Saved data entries
┌──

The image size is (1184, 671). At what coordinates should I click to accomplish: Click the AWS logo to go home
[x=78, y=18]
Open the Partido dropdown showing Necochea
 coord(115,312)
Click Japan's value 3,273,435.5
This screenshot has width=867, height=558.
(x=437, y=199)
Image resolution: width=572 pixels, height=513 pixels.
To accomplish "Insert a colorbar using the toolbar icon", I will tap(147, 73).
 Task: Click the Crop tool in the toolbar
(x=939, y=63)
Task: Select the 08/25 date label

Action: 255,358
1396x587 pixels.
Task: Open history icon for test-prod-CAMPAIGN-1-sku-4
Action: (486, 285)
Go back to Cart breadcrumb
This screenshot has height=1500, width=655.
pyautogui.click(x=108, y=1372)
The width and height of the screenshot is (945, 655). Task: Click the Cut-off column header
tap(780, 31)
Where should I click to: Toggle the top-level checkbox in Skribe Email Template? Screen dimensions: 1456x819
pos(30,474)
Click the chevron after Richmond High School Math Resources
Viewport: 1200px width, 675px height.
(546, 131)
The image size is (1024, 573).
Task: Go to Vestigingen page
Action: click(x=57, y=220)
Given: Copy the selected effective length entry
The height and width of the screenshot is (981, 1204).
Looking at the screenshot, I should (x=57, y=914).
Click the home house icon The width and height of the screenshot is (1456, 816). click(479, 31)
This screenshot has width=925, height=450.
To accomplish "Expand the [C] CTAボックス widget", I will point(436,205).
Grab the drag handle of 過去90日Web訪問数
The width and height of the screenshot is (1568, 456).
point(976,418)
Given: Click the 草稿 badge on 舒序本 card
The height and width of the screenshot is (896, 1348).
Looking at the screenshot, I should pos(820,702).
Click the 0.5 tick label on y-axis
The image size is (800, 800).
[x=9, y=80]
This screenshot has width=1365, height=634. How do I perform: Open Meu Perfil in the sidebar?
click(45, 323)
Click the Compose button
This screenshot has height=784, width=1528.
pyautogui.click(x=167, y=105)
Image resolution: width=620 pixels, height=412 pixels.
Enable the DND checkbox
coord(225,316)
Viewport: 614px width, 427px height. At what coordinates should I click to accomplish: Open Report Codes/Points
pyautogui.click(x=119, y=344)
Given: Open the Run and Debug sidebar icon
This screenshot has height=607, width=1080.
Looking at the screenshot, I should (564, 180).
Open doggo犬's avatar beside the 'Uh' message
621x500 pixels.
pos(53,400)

└──

Your task is to retype all of the records exactly.

▶ [WRITTEN SOLUTION]:
The image size is (1184, 671). At what coordinates should I click to accomplish: Click the AWS logo to go home
[x=78, y=18]
Open the Partido dropdown showing Necochea
 coord(115,312)
Click Japan's value 3,273,435.5
This screenshot has width=867, height=558.
(x=437, y=199)
Image resolution: width=572 pixels, height=513 pixels.
To accomplish "Insert a colorbar using the toolbar icon", I will tap(147, 73).
 Task: Click the Crop tool in the toolbar
(x=939, y=63)
Task: Select the 08/25 date label

Action: 255,358
1396x587 pixels.
Task: Open history icon for test-prod-CAMPAIGN-1-sku-4
Action: (486, 285)
Go back to Cart breadcrumb
This screenshot has height=1500, width=655.
pyautogui.click(x=108, y=1372)
The width and height of the screenshot is (945, 655). Task: Click the Cut-off column header
tap(780, 31)
Where should I click to: Toggle the top-level checkbox in Skribe Email Template? Screen dimensions: 1456x819
pos(30,474)
Click the chevron after Richmond High School Math Resources
Viewport: 1200px width, 675px height.
(546, 131)
The image size is (1024, 573).
Task: Go to Vestigingen page
Action: click(x=57, y=220)
Given: Copy the selected effective length entry
The height and width of the screenshot is (981, 1204).
Looking at the screenshot, I should (x=57, y=914).
Click the home house icon The width and height of the screenshot is (1456, 816). click(479, 31)
This screenshot has width=925, height=450.
To accomplish "Expand the [C] CTAボックス widget", I will point(436,205).
Grab the drag handle of 過去90日Web訪問数
The width and height of the screenshot is (1568, 456).
point(976,418)
Given: Click the 草稿 badge on 舒序本 card
The height and width of the screenshot is (896, 1348).
Looking at the screenshot, I should pos(820,702).
Click the 0.5 tick label on y-axis
The image size is (800, 800).
[x=9, y=80]
This screenshot has width=1365, height=634. How do I perform: Open Meu Perfil in the sidebar?
click(45, 323)
Click the Compose button
This screenshot has height=784, width=1528.
pyautogui.click(x=167, y=105)
Image resolution: width=620 pixels, height=412 pixels.
Enable the DND checkbox
coord(225,316)
Viewport: 614px width, 427px height. At what coordinates should I click to accomplish: Open Report Codes/Points
pyautogui.click(x=119, y=344)
Given: Open the Run and Debug sidebar icon
This screenshot has height=607, width=1080.
Looking at the screenshot, I should (564, 180).
Open doggo犬's avatar beside the 'Uh' message
621x500 pixels.
pos(53,400)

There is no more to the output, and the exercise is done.